> **ABOUT THIS EXERCISE**: How many lines in the data below have the string "computer"? Reply with the number alone.

┌─ DATA SUPPLIED

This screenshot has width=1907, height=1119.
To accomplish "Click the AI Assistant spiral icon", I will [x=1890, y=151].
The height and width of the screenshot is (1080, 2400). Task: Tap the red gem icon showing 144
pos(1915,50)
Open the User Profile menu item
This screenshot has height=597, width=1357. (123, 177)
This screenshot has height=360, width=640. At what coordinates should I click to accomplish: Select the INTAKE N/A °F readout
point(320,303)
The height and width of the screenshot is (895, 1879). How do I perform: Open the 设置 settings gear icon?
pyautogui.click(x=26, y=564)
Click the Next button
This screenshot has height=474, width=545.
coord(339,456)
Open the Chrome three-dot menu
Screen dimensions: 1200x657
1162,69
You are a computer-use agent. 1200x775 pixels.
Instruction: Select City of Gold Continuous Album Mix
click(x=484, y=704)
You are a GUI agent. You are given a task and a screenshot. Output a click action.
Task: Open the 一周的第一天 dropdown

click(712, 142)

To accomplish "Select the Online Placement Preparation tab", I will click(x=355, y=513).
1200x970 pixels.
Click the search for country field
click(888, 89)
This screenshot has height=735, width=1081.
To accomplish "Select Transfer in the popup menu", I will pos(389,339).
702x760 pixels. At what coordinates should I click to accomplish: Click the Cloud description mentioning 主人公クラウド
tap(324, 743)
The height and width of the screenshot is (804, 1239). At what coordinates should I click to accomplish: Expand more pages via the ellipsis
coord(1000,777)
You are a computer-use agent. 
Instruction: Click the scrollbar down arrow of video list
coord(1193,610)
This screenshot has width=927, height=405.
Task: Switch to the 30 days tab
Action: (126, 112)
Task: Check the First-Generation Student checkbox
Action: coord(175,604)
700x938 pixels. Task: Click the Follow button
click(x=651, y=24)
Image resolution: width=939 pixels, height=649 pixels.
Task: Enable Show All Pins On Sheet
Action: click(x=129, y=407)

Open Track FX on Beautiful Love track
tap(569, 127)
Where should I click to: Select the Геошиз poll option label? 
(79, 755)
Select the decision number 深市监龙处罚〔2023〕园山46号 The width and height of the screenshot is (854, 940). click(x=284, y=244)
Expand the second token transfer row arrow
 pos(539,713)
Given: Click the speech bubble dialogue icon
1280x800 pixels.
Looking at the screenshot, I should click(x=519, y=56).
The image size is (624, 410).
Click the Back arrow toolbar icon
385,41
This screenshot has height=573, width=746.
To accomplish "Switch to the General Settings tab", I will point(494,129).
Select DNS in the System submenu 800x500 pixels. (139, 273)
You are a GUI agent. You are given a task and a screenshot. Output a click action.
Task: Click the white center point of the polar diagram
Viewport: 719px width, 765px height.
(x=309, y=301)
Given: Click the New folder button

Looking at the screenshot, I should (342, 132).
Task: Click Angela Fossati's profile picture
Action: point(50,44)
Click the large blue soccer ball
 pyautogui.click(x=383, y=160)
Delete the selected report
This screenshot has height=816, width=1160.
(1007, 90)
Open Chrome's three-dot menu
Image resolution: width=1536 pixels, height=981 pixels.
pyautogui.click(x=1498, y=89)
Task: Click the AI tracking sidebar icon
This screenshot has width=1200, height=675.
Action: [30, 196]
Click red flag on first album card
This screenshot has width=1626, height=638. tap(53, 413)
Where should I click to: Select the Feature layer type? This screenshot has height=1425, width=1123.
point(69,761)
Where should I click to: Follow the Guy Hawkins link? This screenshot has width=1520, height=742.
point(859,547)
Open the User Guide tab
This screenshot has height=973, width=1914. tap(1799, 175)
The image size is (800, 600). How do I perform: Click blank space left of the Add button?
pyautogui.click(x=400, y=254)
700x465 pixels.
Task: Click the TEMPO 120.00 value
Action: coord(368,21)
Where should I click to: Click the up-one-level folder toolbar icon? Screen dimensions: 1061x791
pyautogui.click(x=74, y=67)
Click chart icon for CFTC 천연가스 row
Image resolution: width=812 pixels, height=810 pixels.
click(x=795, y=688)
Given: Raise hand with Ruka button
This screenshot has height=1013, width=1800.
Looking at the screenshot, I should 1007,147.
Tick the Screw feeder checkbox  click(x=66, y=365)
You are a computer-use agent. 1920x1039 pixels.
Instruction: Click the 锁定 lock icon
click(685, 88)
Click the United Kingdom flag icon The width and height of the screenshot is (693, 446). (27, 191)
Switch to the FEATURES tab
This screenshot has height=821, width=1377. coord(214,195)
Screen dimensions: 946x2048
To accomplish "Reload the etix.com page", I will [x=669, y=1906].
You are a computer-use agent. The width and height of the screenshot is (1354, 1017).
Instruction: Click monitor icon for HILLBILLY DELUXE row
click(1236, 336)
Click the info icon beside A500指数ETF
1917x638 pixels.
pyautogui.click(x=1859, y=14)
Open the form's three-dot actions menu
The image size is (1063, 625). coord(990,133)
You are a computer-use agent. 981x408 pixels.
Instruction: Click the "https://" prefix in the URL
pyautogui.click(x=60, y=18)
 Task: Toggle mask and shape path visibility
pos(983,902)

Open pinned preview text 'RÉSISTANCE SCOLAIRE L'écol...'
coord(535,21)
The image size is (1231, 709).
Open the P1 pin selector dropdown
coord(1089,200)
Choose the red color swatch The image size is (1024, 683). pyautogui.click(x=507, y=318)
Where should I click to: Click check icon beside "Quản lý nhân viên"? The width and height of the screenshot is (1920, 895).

└─

> **EXPECTED ANSWER**: 5